Всё же в 1891–1893 гг. франко-русский союз стал совершившимся фактом. Он скреплялся займами, которые начал предоставлять царизму французский капитал. Таким образом, произошло оформление двух крупных военно-политических группировок: Тройственного союза в составе Германии, Австро-Венгрии и Италии и двойственного франко-русского союза.
На противоречиях этих группировок играла Англия, до начала XX века не примыкавшая ни к одной из них и следовавшая политике так называемой «блестящей изоляции». Англия стремилась сохранить свободу действий при назревающих в Европе международных конфликтах. Она полагала, что союзники ей не нужны, так как её достаточно защищает море: при тогдашнем состоянии военной техники это соображение имело известные основания. Более того, английская дипломатия рассчитывала, что взаимная борьба континентальных держав позволит ей отстаивать колониальные интересы Британии с минимальным напряжением сил. После 1871 г. Англия уже усматривала опасность в поползновениях Германии добиться гегемонии на континенте. Однако главными соперниками Англии на колониальной арене в 70 – 80-х годах являлись Россия и Франция.

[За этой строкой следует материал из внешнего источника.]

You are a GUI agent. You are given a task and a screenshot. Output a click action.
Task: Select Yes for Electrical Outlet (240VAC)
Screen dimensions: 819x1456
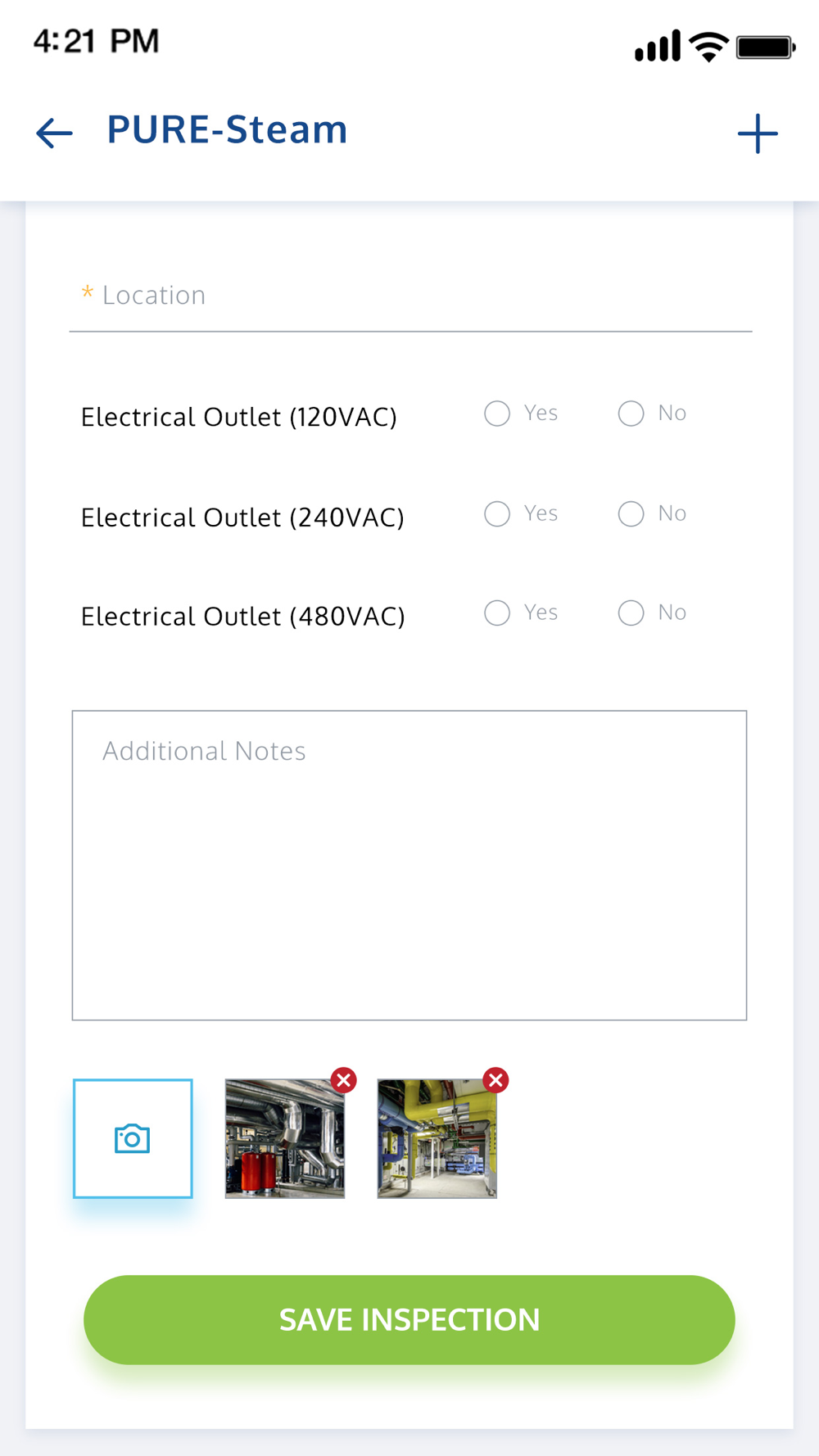497,514
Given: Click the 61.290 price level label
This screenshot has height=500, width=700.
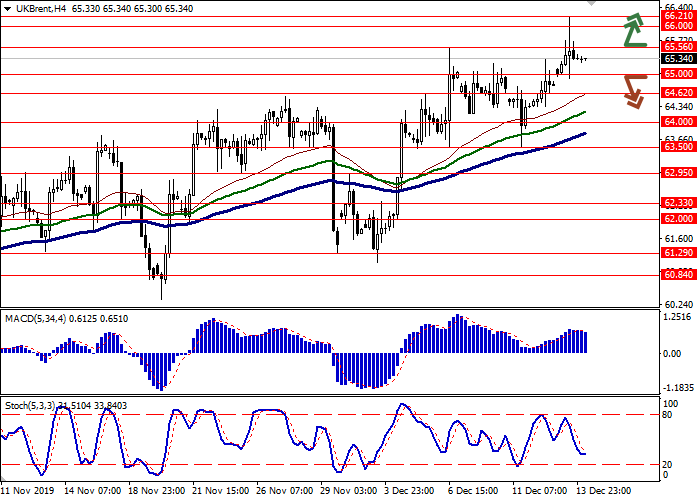Looking at the screenshot, I should coord(679,254).
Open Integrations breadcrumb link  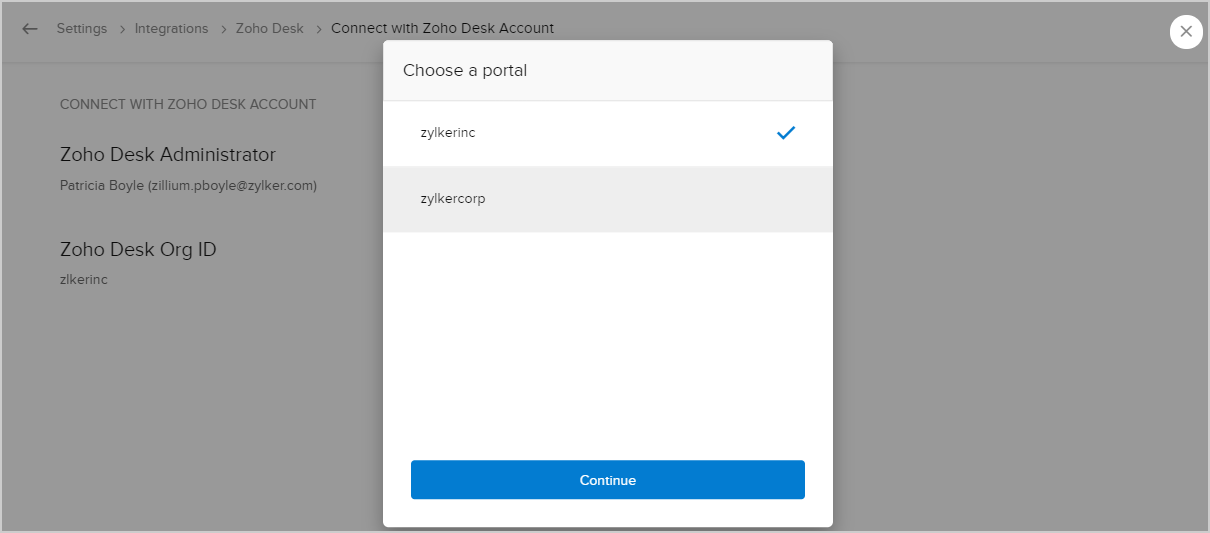click(x=171, y=29)
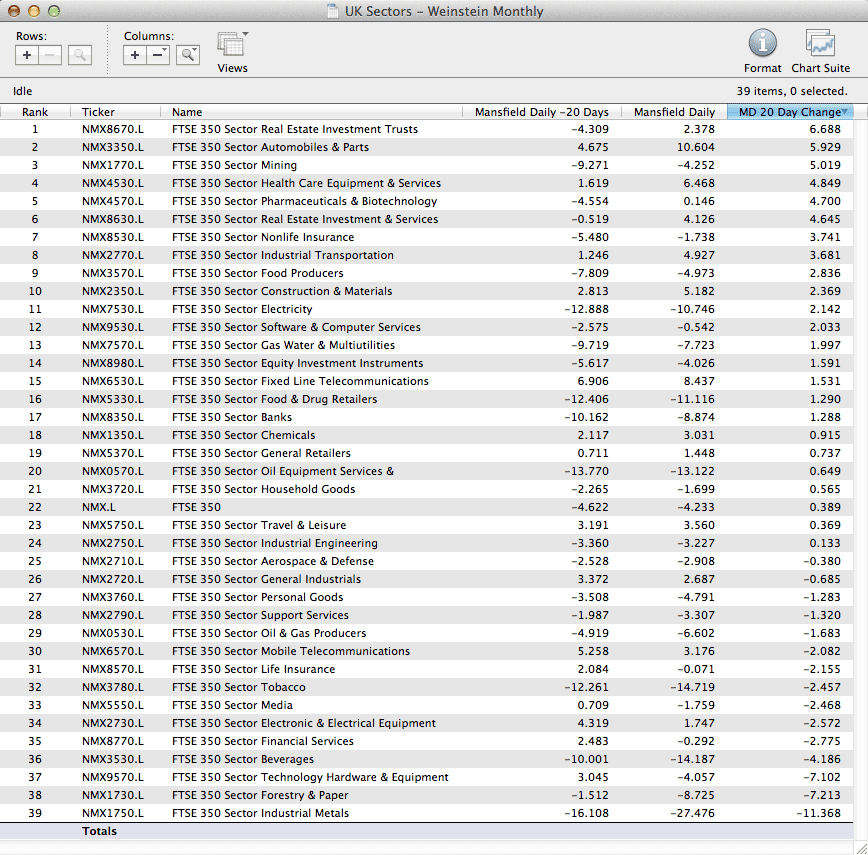Open the remove column minus menu

pyautogui.click(x=159, y=55)
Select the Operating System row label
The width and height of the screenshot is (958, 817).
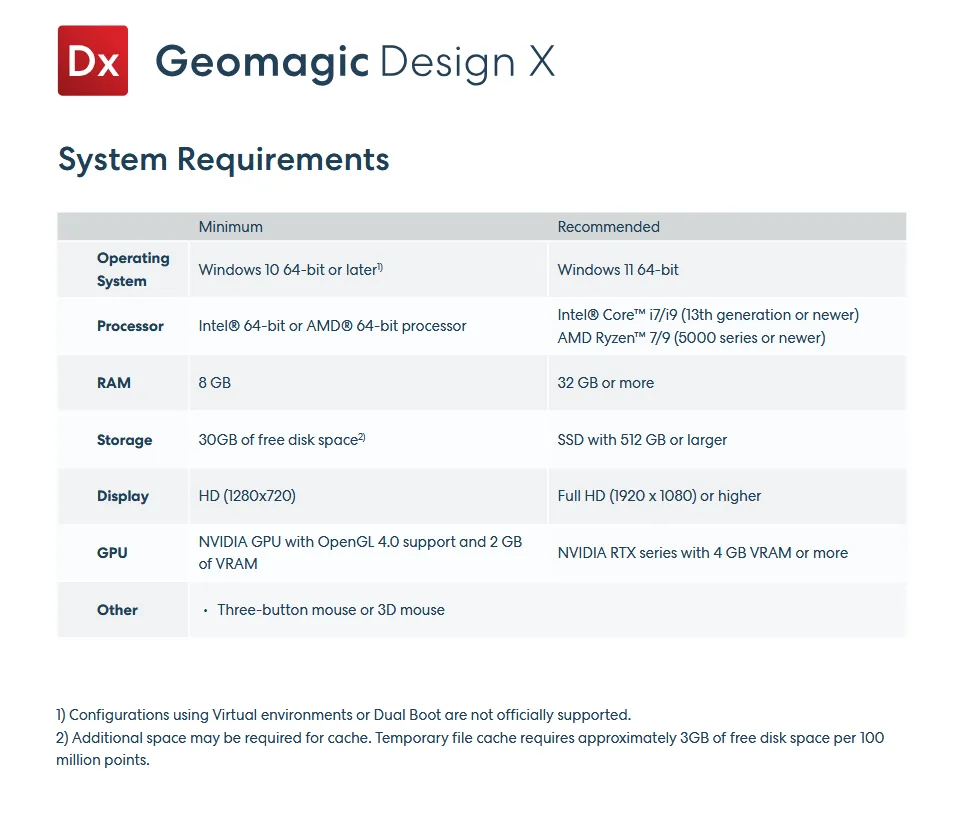(133, 270)

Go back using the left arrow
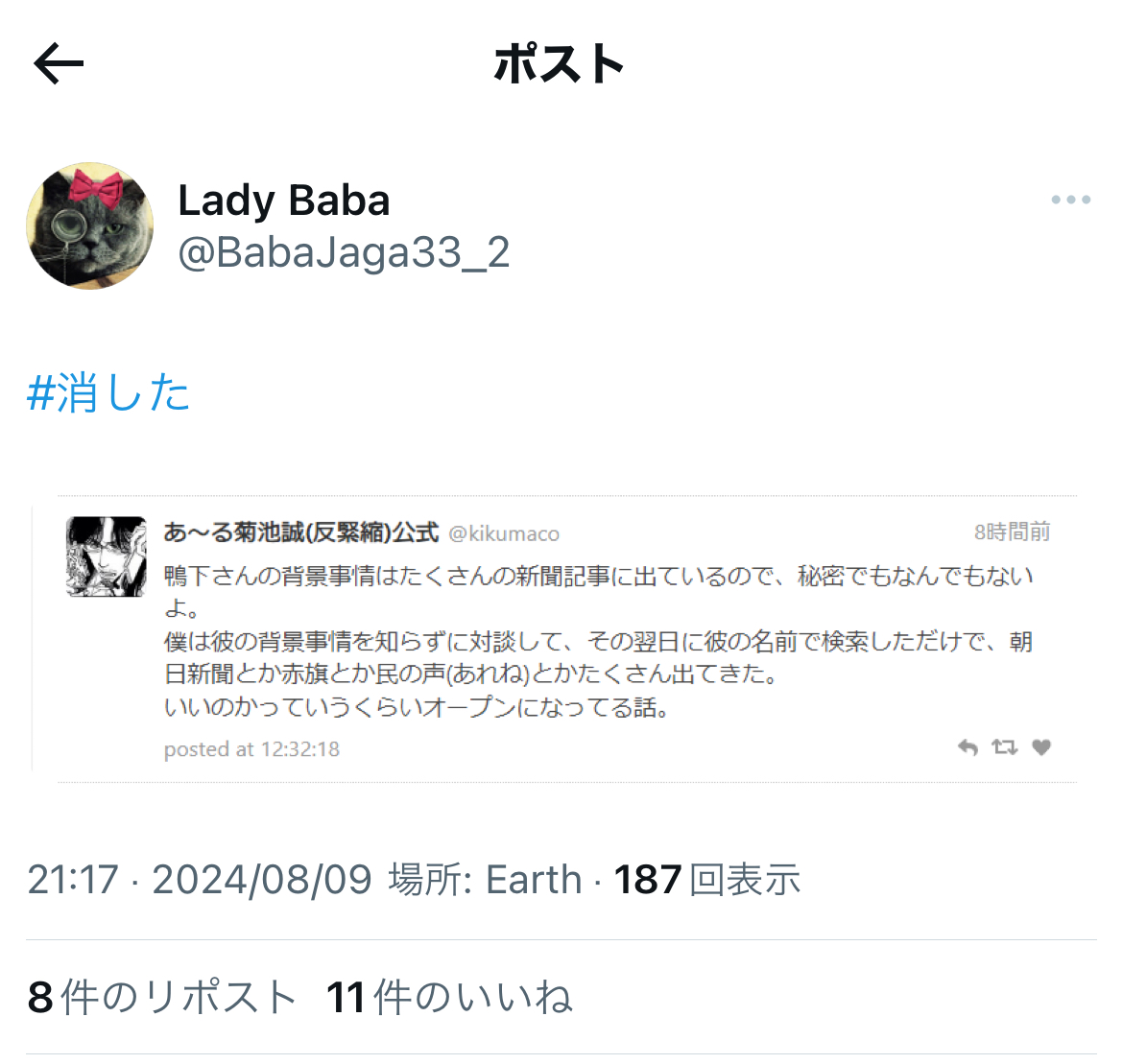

С конца 70-х годов в деятельности дипломатии на видное место начинает выдвигаться борьба за колонии. Захват Египта Англией, русско-турецкая и англо-афганская войны и завоевание Туркмении Россией в конце 70-х и в 80-х годах обострили англо-французские и русско-английские отношения. Франко-итальянское соперничество также приобрело напряжённый характер после присоединения к Франции Туниса. Это и направило Италию на путь сотрудничества с Германией и Австрией. К тому же времени относится выступление Германии в качестве нового претендента на колониальные территории.
Конец XIX века характеризуется сравнительно мирным ходом событий в Европе. Правда, идёт всё ускоряющаяся гонка вооружений, но после 1878 г. до войны дело не доходило. Зато Европы шли непрерывные колониальные экспедиции и войны В конце концов они привели к ряду крупных международных кризисов. Франция, стремясь к захвату Судана, в 1898 г оказалась всего на шаг от войны с Англией. Япония, предпринявшая в 1894 г. захватническую войну против Китая, дала толчок общему обострению дальневосточной проблемы. Россия, в ответ на японскую агрессию в свою очередь начавшая экспансию в Китае, обострила свои отношения с Англией и Японией. Ища приложения своих капиталов в «натиске на Восток», Германия в своих вожделениях закабалить Турцию столкнулась с Англией и Россией. Англия ревностно охраняла свои позиции в Египте, на Ближнем Востоке, на путях в Индию. Россия не могла допустить, чтобы контроль над проливами перешёл из рук Турции к какой-либо соперничающей великой державе.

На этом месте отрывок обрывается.